What you should do: Go through the entries and copy every line that has the string "Enable" in it.

Dataset entries:
.....

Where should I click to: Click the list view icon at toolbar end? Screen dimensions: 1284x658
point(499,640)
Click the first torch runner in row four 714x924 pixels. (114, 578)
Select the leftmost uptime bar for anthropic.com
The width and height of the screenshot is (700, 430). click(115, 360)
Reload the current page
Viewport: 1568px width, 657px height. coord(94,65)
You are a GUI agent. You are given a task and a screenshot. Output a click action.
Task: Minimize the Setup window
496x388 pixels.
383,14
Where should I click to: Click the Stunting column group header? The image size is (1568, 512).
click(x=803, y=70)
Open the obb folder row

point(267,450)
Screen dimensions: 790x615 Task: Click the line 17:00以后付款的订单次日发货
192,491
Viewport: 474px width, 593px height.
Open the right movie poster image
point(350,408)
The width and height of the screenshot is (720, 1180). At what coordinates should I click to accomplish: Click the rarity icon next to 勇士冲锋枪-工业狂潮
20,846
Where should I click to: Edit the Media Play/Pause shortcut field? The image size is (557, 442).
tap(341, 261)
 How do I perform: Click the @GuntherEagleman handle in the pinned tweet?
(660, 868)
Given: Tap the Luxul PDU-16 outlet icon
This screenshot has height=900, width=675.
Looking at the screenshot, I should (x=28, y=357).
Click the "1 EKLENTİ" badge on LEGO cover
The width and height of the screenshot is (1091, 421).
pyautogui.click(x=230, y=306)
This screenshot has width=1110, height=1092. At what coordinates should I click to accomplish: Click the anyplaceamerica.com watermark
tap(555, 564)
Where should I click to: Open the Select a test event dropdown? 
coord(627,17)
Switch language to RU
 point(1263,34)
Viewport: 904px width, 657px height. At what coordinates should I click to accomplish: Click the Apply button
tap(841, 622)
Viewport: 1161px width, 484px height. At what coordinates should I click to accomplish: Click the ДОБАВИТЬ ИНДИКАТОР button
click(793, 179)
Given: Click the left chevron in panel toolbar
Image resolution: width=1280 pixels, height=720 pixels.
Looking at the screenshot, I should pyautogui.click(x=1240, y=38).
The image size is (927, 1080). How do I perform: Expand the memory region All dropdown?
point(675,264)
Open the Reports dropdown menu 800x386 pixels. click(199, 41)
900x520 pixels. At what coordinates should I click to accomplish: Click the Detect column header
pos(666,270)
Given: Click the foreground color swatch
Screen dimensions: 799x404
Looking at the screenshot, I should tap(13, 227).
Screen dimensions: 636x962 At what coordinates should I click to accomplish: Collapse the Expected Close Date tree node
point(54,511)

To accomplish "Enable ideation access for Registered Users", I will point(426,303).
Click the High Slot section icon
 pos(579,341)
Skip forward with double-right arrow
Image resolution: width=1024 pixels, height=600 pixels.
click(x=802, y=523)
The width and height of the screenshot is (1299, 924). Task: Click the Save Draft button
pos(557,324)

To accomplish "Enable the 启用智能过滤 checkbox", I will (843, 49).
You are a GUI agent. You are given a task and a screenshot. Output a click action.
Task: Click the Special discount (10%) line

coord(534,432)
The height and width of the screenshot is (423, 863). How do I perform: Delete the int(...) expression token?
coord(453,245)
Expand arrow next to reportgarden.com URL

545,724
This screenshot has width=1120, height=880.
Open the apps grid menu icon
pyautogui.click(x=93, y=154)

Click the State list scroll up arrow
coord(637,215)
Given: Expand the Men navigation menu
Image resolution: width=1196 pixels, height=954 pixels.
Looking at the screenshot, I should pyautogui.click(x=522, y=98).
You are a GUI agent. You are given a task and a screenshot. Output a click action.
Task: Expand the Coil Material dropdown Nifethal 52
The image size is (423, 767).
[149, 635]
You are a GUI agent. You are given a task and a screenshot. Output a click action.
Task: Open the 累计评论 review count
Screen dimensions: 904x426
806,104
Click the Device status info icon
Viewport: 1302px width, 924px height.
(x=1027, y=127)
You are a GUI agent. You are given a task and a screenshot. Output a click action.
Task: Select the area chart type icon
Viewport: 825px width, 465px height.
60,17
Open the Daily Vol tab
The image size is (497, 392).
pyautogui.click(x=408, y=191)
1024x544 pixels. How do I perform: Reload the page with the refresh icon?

.....

Result of this exercise:
To accomplish "Enable ideation access for Registered Users", I will point(426,303).
To accomplish "Enable the 启用智能过滤 checkbox", I will (843, 49).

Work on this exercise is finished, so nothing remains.